* start Data lines *

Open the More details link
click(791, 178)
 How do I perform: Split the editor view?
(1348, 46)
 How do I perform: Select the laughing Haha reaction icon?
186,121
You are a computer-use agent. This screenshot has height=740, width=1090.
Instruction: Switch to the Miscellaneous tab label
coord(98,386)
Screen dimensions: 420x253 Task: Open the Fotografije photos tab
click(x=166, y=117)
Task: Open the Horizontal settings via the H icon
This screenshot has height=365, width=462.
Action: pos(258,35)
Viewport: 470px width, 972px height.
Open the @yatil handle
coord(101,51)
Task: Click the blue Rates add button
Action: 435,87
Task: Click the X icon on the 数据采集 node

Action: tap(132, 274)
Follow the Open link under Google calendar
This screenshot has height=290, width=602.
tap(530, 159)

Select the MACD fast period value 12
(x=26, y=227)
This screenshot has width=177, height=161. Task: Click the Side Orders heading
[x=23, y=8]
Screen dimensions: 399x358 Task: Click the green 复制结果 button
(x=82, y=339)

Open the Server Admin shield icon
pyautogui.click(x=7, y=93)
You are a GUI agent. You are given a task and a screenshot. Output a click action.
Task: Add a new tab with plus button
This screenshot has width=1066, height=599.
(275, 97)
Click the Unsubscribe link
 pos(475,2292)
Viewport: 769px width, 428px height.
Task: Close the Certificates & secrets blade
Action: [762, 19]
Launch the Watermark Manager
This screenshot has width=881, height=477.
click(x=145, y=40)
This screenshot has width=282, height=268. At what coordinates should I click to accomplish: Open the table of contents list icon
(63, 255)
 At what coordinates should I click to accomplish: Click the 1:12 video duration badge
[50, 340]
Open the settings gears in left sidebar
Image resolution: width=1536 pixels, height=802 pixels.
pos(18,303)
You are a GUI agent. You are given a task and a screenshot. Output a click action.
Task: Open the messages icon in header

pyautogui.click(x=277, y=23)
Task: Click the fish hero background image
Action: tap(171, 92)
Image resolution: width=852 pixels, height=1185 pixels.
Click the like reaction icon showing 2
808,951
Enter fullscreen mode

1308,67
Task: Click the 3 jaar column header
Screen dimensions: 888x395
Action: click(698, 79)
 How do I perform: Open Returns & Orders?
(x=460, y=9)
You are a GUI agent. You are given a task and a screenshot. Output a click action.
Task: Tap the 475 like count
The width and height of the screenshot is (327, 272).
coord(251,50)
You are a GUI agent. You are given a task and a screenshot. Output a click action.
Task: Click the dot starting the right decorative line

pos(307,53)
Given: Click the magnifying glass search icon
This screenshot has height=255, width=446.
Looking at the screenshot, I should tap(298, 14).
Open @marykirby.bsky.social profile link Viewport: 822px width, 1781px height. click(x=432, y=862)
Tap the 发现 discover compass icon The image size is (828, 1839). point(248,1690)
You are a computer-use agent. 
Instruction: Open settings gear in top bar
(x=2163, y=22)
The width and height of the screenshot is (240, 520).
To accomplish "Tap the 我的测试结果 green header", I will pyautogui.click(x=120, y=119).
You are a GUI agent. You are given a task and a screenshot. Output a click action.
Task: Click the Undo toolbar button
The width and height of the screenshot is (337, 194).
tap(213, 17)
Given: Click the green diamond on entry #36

* end Data lines *

### The task:
Reproduce all the rows above with "computer-use agent" changed to "screen assistant" wherever it occurs and nothing else altered.

### Solution for this task:
Open the More details link
click(791, 178)
 How do I perform: Split the editor view?
(1348, 46)
 How do I perform: Select the laughing Haha reaction icon?
186,121
You are a screen assistant. This screenshot has height=740, width=1090.
Instruction: Switch to the Miscellaneous tab label
coord(98,386)
Screen dimensions: 420x253 Task: Open the Fotografije photos tab
click(x=166, y=117)
Task: Open the Horizontal settings via the H icon
This screenshot has height=365, width=462.
Action: pos(258,35)
Viewport: 470px width, 972px height.
Open the @yatil handle
coord(101,51)
Task: Click the blue Rates add button
Action: 435,87
Task: Click the X icon on the 数据采集 node

Action: tap(132, 274)
Follow the Open link under Google calendar
This screenshot has height=290, width=602.
tap(530, 159)

Select the MACD fast period value 12
(x=26, y=227)
This screenshot has width=177, height=161. Task: Click the Side Orders heading
[x=23, y=8]
Screen dimensions: 399x358 Task: Click the green 复制结果 button
(x=82, y=339)

Open the Server Admin shield icon
pyautogui.click(x=7, y=93)
You are a GUI agent. You are given a task and a screenshot. Output a click action.
Task: Add a new tab with plus button
This screenshot has width=1066, height=599.
(275, 97)
Click the Unsubscribe link
 pos(475,2292)
Viewport: 769px width, 428px height.
Task: Close the Certificates & secrets blade
Action: [762, 19]
Launch the Watermark Manager
This screenshot has width=881, height=477.
click(x=145, y=40)
This screenshot has width=282, height=268. At what coordinates should I click to accomplish: Open the table of contents list icon
(63, 255)
 At what coordinates should I click to accomplish: Click the 1:12 video duration badge
[50, 340]
Open the settings gears in left sidebar
Image resolution: width=1536 pixels, height=802 pixels.
pos(18,303)
You are a GUI agent. You are given a task and a screenshot. Output a click action.
Task: Open the messages icon in header

pyautogui.click(x=277, y=23)
Task: Click the fish hero background image
Action: tap(171, 92)
Image resolution: width=852 pixels, height=1185 pixels.
Click the like reaction icon showing 2
808,951
Enter fullscreen mode

1308,67
Task: Click the 3 jaar column header
Screen dimensions: 888x395
Action: click(698, 79)
 How do I perform: Open Returns & Orders?
(x=460, y=9)
You are a GUI agent. You are given a task and a screenshot. Output a click action.
Task: Tap the 475 like count
The width and height of the screenshot is (327, 272).
coord(251,50)
You are a GUI agent. You are given a task and a screenshot. Output a click action.
Task: Click the dot starting the right decorative line

pos(307,53)
Given: Click the magnifying glass search icon
This screenshot has height=255, width=446.
Looking at the screenshot, I should tap(298, 14).
Open @marykirby.bsky.social profile link Viewport: 822px width, 1781px height. click(x=432, y=862)
Tap the 发现 discover compass icon The image size is (828, 1839). point(248,1690)
You are a screen assistant. 
Instruction: Open settings gear in top bar
(x=2163, y=22)
The width and height of the screenshot is (240, 520).
To accomplish "Tap the 我的测试结果 green header", I will pyautogui.click(x=120, y=119).
You are a GUI agent. You are given a task and a screenshot. Output a click action.
Task: Click the Undo toolbar button
The width and height of the screenshot is (337, 194).
tap(213, 17)
Given: Click the green diamond on entry #36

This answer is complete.